## Requirement
Go to the line containing "Screen dimensions: 768x528" below; retype it and all following lines exactly, and leave out the pictures.

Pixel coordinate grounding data

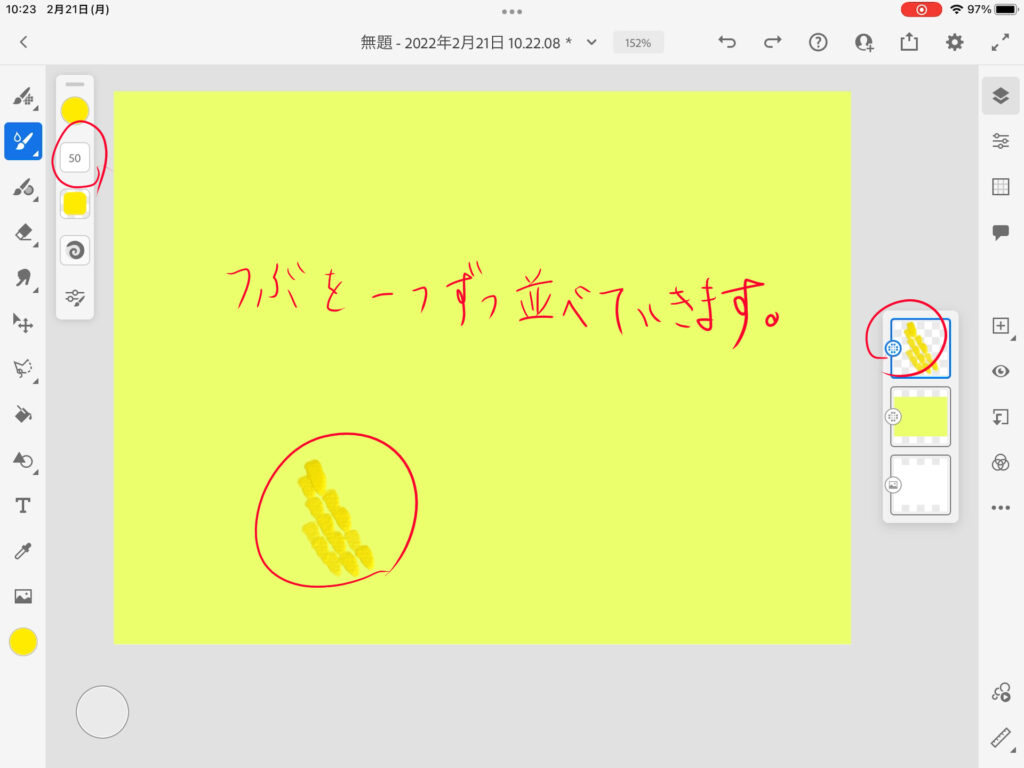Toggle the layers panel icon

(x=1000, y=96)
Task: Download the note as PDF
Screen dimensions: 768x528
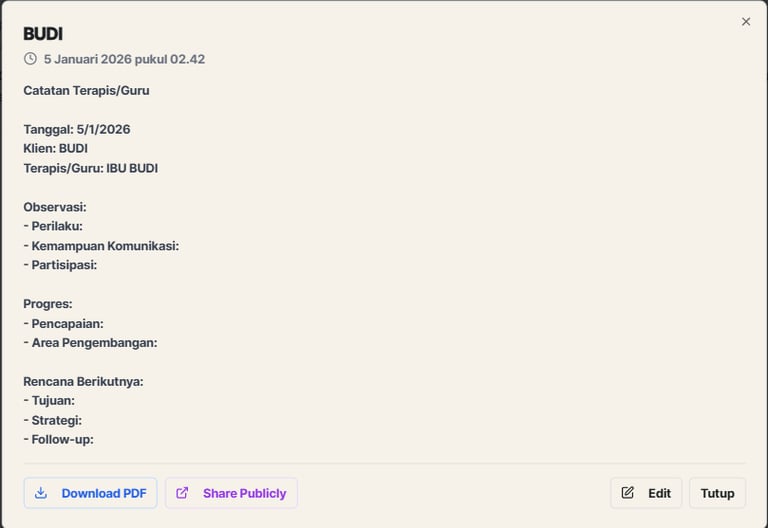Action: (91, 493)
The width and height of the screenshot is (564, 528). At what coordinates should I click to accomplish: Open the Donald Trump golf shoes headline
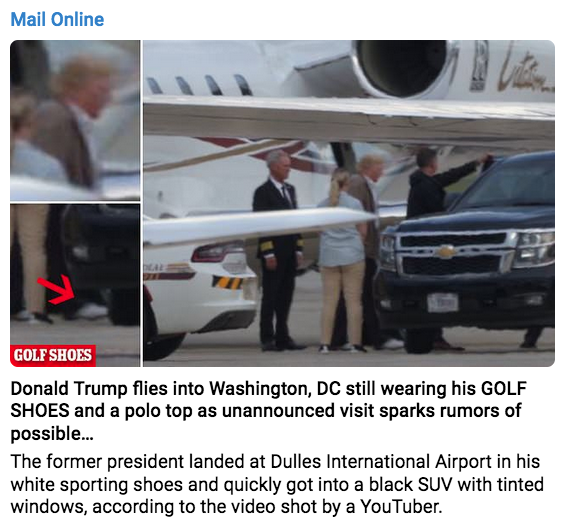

## Written reply
Screen dimensions: 768x528
Action: (91, 493)
The width and height of the screenshot is (564, 528). At what coordinates should I click to accomplish: Open the Donald Trump golf shoes headline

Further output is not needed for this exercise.